En exhibant cette lubie qui aurait consisté à soustraire aux fourches caudines de la justice un ex-ministre, on veut accréditer qu’elle dissuaderait les hommes d’affaires ou qu’elle serait hostile au climat des affaires (- sous d’autres cieux des scandales autrement plus retentissant sont légions-)
Argument spécieux pour invoquer la norme.

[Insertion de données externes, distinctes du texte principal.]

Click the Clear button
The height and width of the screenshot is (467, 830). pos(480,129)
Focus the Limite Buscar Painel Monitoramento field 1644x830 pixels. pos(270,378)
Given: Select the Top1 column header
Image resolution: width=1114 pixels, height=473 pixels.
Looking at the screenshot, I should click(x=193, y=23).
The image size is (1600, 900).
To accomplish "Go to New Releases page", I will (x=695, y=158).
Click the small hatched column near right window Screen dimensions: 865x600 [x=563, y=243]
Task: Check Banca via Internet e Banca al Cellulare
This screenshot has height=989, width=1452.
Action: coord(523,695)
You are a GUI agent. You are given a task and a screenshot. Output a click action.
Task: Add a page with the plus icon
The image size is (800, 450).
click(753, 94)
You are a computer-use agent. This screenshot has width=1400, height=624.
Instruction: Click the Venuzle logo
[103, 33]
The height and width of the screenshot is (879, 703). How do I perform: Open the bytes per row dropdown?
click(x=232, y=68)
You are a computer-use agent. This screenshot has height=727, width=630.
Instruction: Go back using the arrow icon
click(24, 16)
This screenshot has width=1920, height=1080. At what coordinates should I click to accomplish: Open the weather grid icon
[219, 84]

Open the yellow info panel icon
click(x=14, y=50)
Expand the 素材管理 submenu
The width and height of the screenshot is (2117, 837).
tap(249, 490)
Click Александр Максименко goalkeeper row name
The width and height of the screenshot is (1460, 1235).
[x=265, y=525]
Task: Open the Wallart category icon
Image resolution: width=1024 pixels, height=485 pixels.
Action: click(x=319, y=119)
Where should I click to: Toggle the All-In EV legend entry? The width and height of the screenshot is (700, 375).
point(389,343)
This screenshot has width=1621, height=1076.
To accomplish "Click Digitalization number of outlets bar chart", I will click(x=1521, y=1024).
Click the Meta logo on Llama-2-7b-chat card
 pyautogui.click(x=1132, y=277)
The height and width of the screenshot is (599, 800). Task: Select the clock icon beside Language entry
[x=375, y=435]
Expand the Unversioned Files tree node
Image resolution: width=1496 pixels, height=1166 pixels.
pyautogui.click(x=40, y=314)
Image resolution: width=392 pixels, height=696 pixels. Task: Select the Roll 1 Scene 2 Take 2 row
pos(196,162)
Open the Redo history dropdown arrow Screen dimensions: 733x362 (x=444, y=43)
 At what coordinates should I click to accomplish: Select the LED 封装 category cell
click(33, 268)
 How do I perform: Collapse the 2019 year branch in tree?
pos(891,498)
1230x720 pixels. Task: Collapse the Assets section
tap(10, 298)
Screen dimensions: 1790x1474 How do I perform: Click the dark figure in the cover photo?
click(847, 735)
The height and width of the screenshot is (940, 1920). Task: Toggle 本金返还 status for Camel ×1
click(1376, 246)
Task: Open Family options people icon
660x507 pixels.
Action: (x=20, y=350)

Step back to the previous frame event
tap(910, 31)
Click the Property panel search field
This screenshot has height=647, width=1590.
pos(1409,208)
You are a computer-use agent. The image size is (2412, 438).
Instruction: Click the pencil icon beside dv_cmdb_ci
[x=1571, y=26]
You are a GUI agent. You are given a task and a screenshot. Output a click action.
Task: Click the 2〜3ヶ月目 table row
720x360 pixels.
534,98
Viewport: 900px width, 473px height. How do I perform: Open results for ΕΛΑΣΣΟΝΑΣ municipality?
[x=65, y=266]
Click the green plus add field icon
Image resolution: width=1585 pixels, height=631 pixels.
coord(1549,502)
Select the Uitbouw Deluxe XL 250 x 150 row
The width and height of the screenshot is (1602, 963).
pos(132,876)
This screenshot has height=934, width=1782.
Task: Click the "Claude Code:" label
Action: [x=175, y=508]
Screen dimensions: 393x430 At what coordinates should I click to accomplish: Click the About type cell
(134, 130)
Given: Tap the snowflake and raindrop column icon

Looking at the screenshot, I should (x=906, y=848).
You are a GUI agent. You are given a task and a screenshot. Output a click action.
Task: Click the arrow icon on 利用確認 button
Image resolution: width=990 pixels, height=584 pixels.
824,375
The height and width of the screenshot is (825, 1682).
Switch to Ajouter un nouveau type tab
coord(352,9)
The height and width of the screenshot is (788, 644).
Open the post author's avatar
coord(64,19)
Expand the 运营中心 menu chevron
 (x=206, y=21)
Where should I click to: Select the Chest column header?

Nous allons nous intéresser au 1er point dont la complexité -et non la simplicité de ces objecteurs- nous contraint à tenter de l’éclairer sous l’angle de l’histoire économico-social- l’expertise économique étant du ressort de spécialistes dont c’est le métier- de l’Europe des XVI et XVII s. pour en comprendre les fondements et les ressorts dans une première partie ; pour qu’en deuxième partie aborder la nôtre, post-indépendance, et, suivre son évolution pour essayer d’en saisir les circonvolutions et les convulsions qui l’ont agité avant de reprendre sereinement son cours, mais dont la trajectoire est complètement étrangère à celle de l’Europe -ou de la France- de par les époques et les contextes qui diffèrent totalement.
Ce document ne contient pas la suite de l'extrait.